INPUT RECORDS -
*****

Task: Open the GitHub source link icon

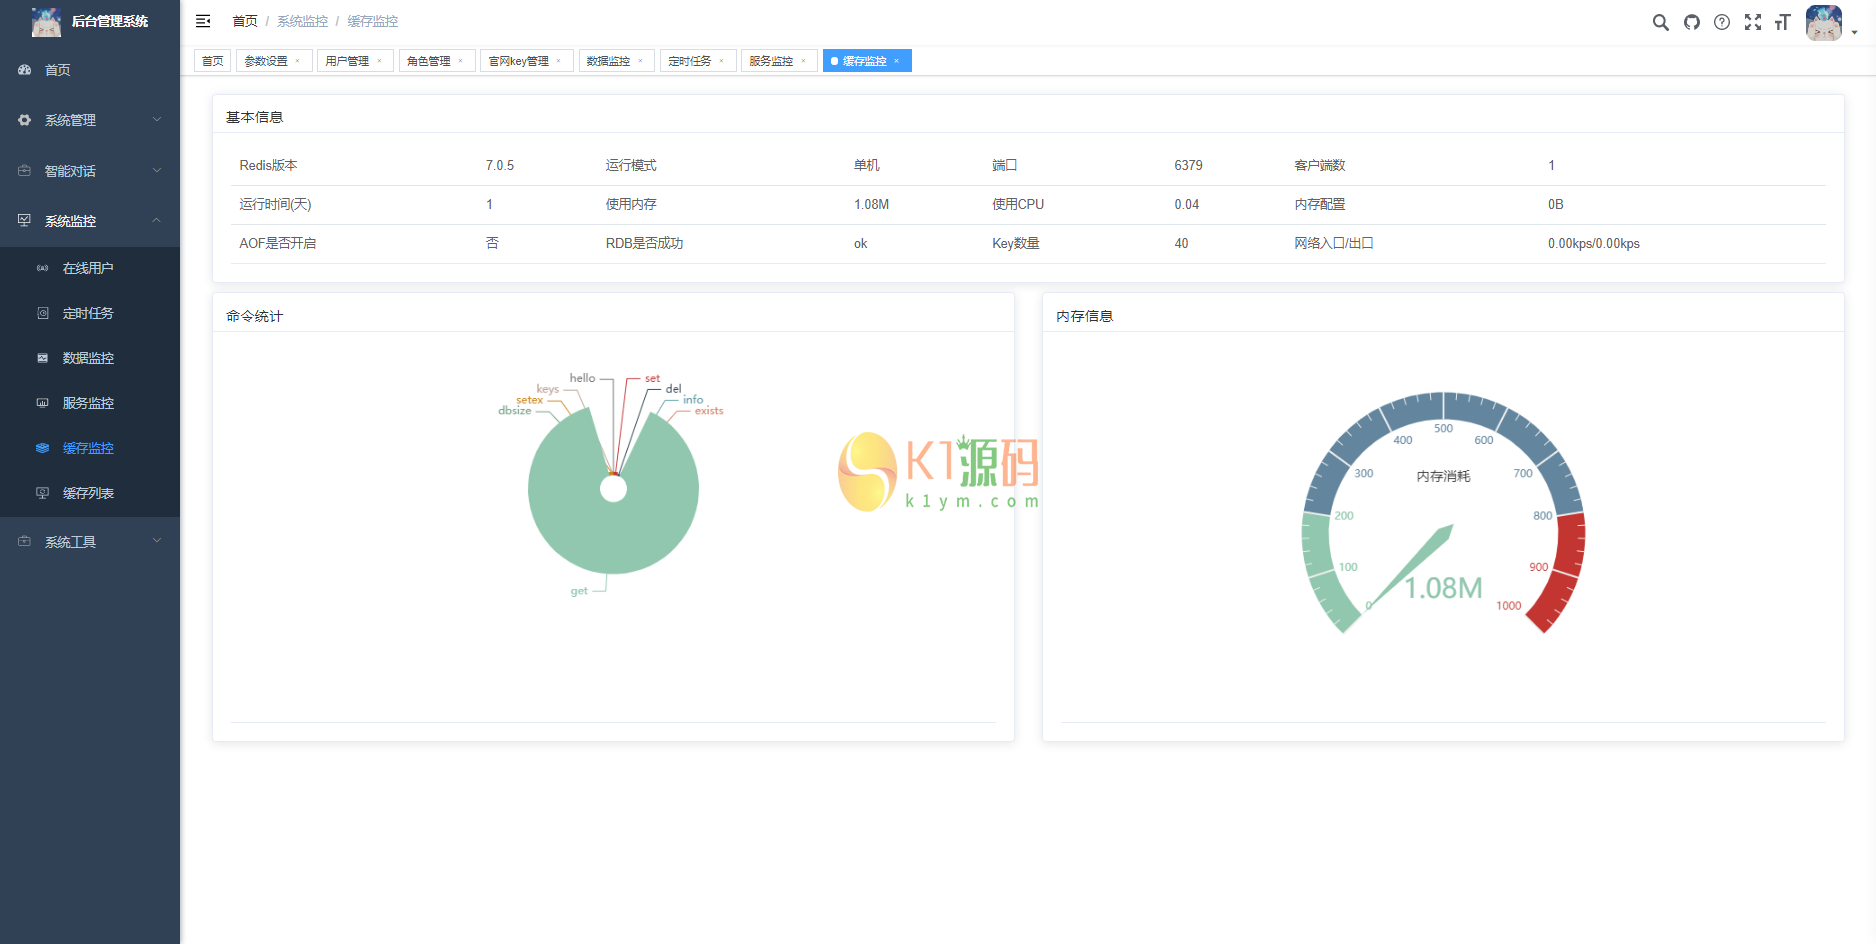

*****

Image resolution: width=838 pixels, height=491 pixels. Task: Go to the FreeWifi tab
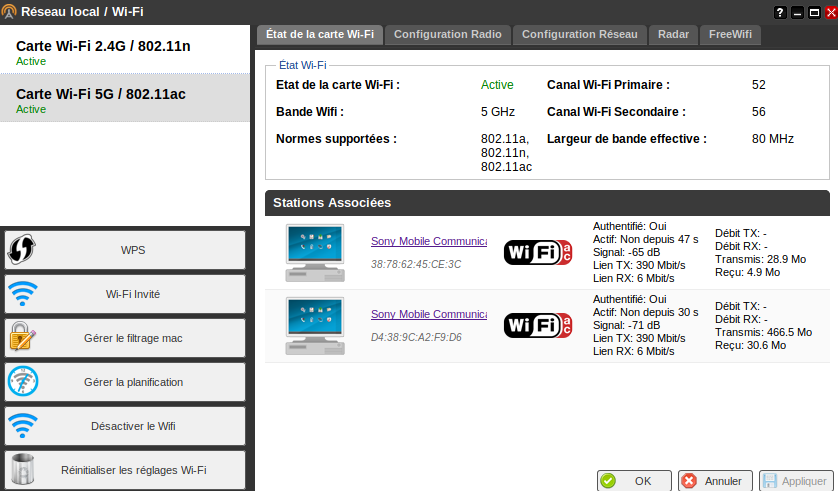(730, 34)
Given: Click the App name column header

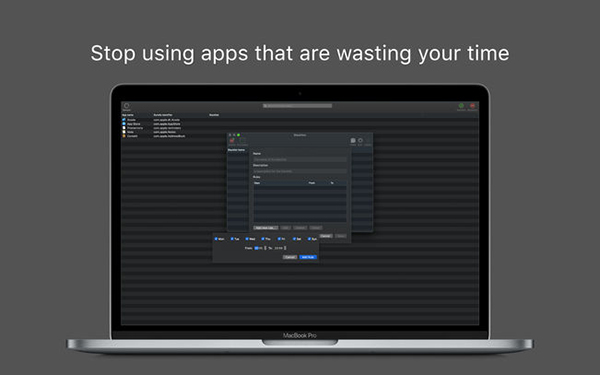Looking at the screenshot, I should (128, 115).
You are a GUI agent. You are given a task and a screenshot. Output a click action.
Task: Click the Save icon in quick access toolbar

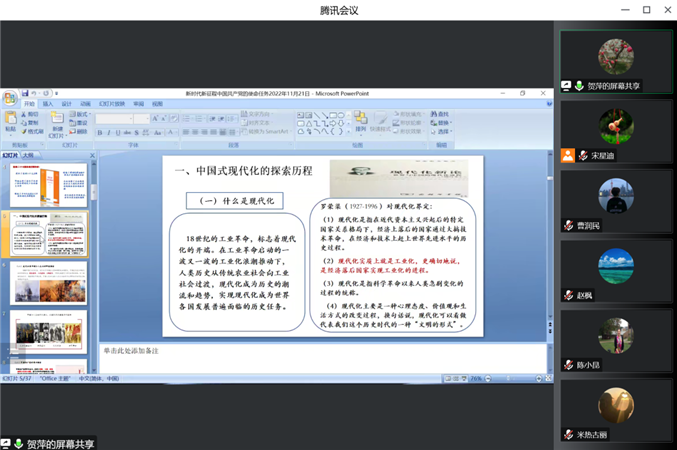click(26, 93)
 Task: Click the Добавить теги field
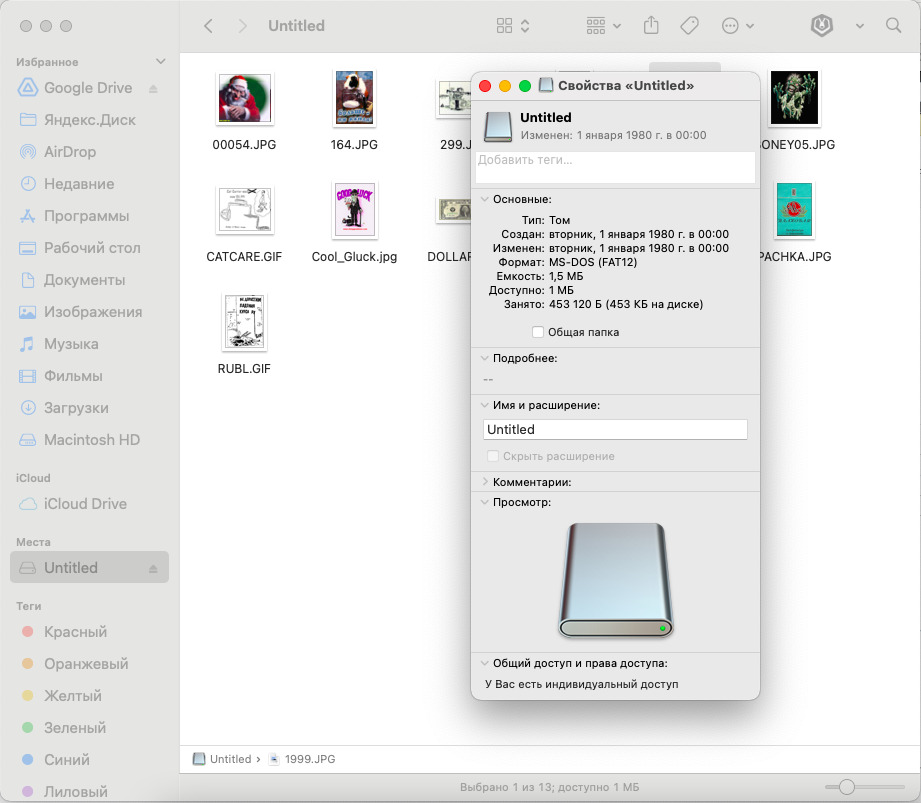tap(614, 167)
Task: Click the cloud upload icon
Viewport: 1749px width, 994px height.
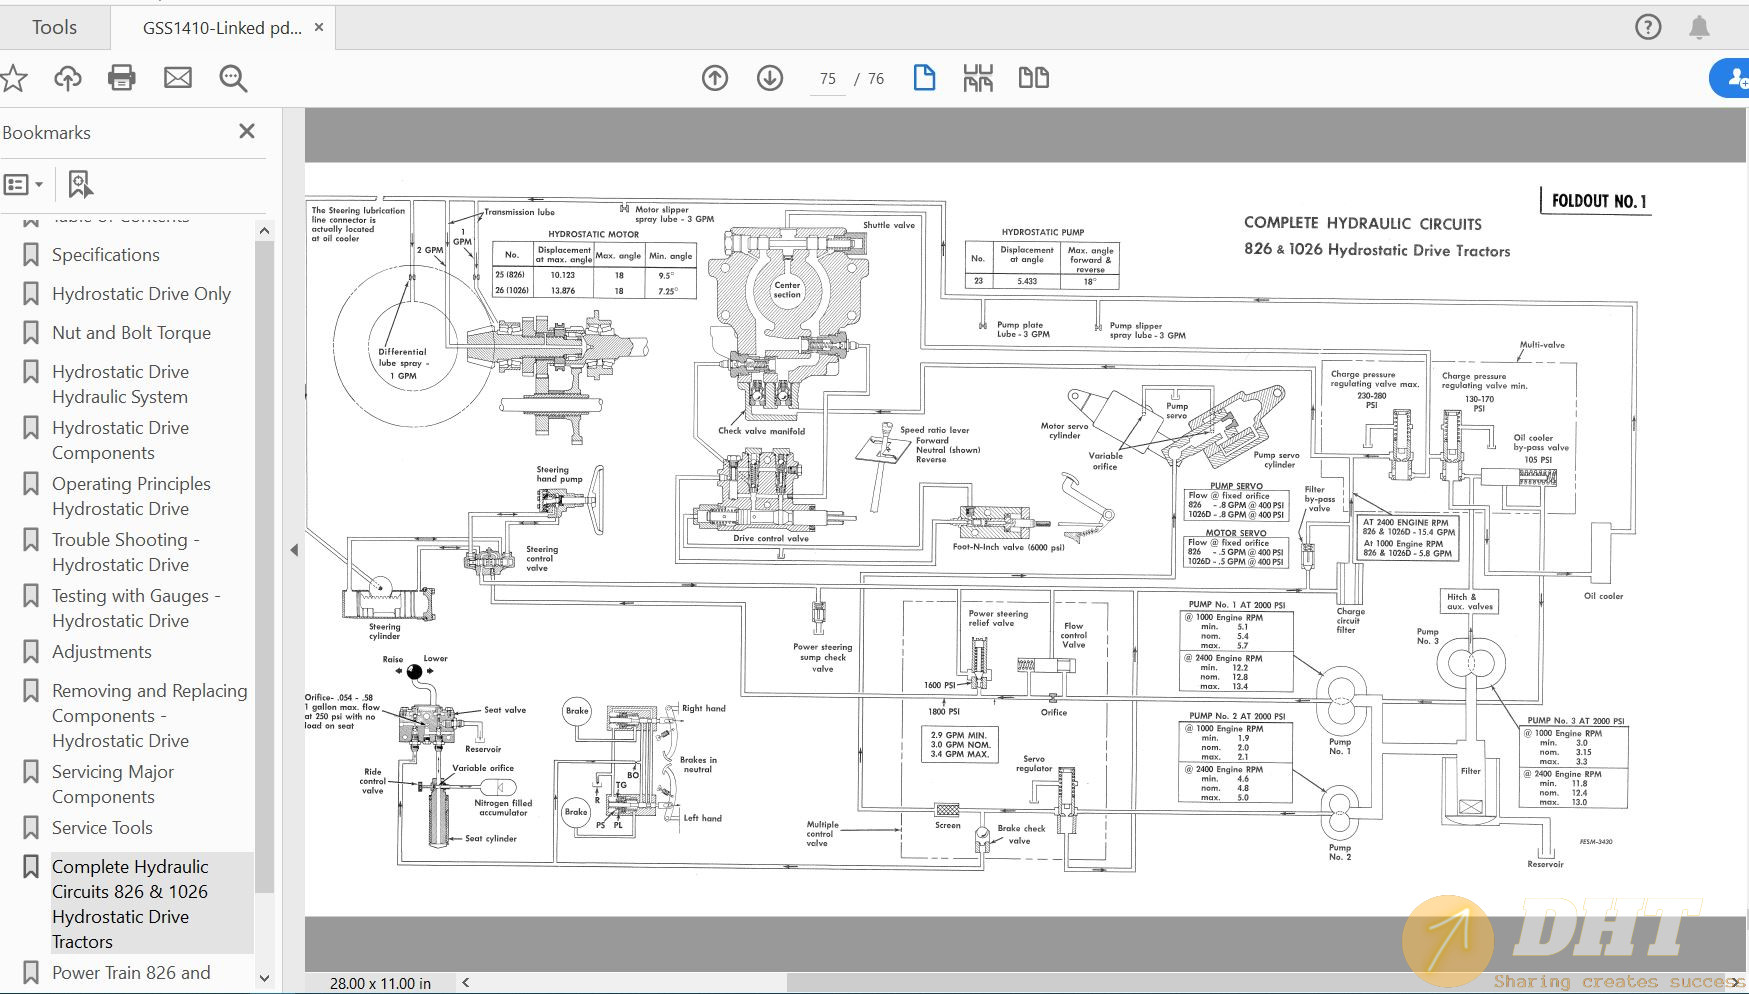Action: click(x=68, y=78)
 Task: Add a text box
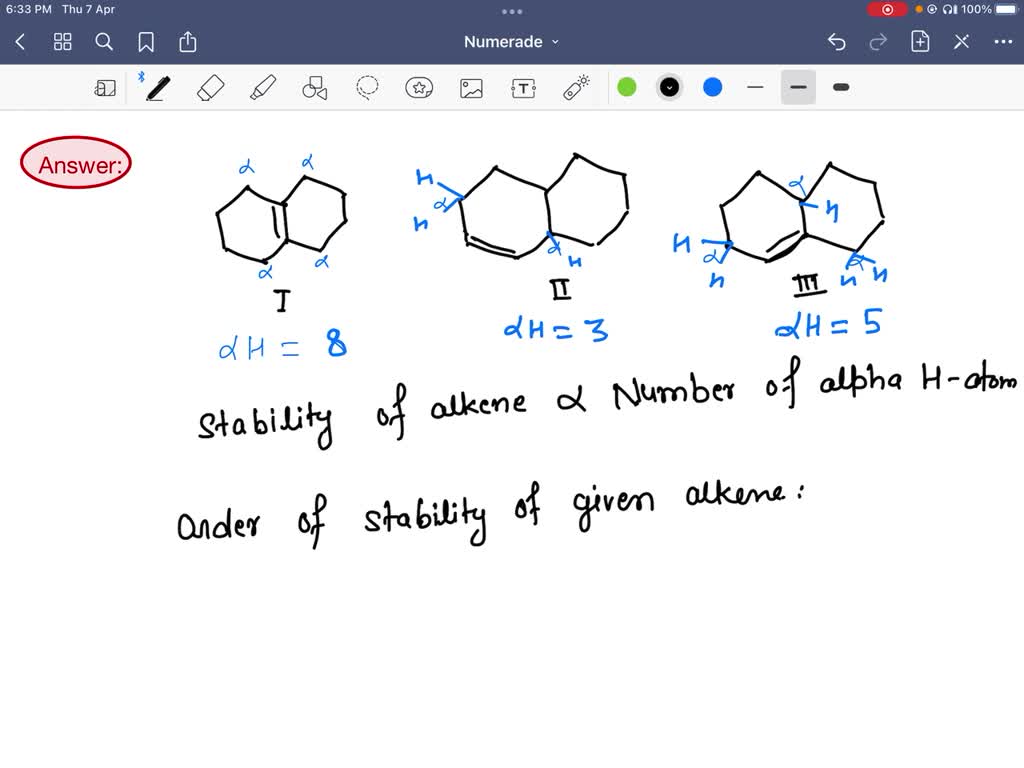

*****

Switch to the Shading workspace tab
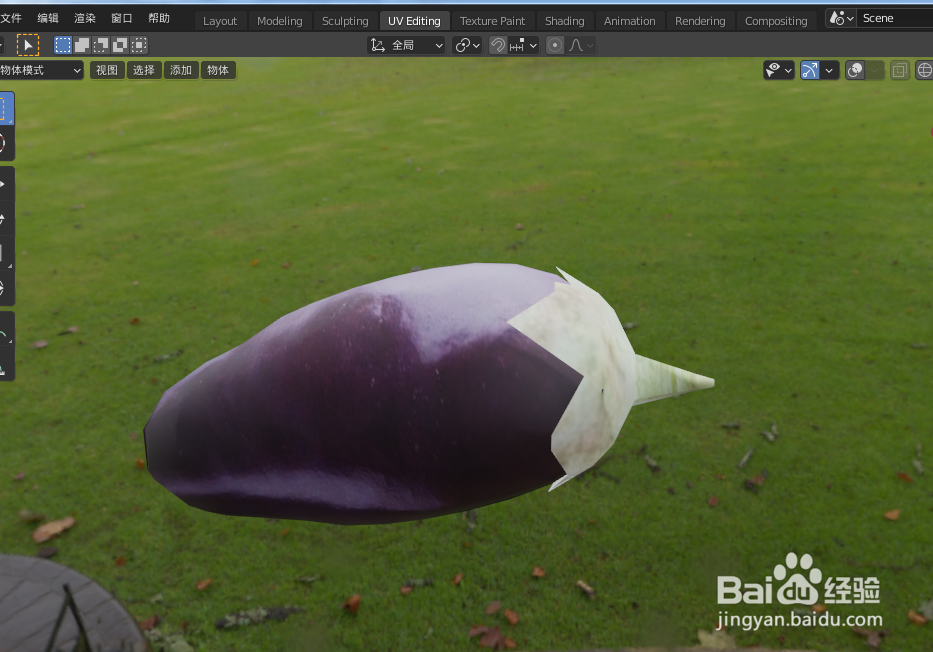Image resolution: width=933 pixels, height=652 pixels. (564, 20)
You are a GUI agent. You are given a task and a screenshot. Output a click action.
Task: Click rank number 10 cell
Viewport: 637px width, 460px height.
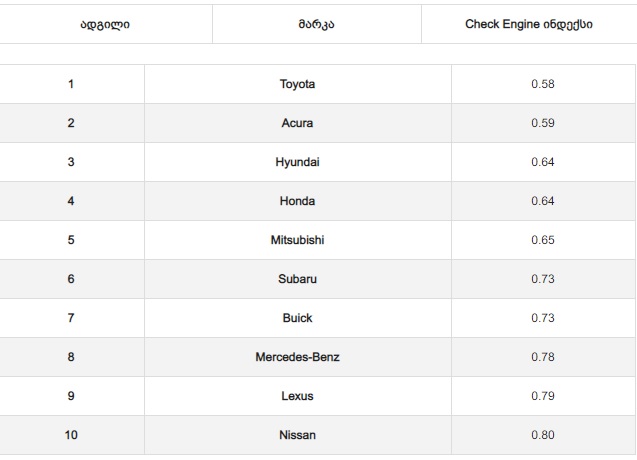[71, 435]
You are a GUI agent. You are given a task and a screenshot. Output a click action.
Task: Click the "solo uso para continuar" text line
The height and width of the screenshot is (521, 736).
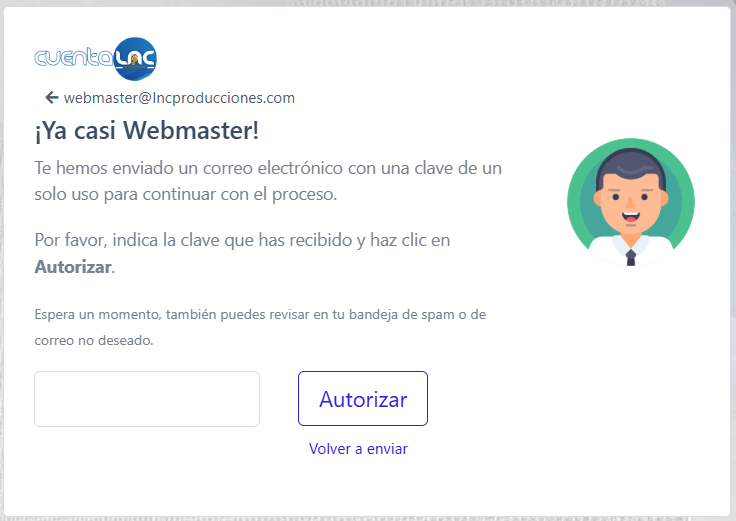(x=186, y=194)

*****

YOUR OBJECTIVE - Copy out the listing above from the line containing "Task: Click the Добавить теги field" to the line containing "Task: Add a text box", both included, exactly as written and minus the images.

WRITTEN SOLUTION -
 Task: Click the Добавить теги field
tap(614, 167)
Task: Click the cloud upload icon
Viewport: 1749px width, 994px height.
Action: click(x=68, y=78)
 Task: Add a text box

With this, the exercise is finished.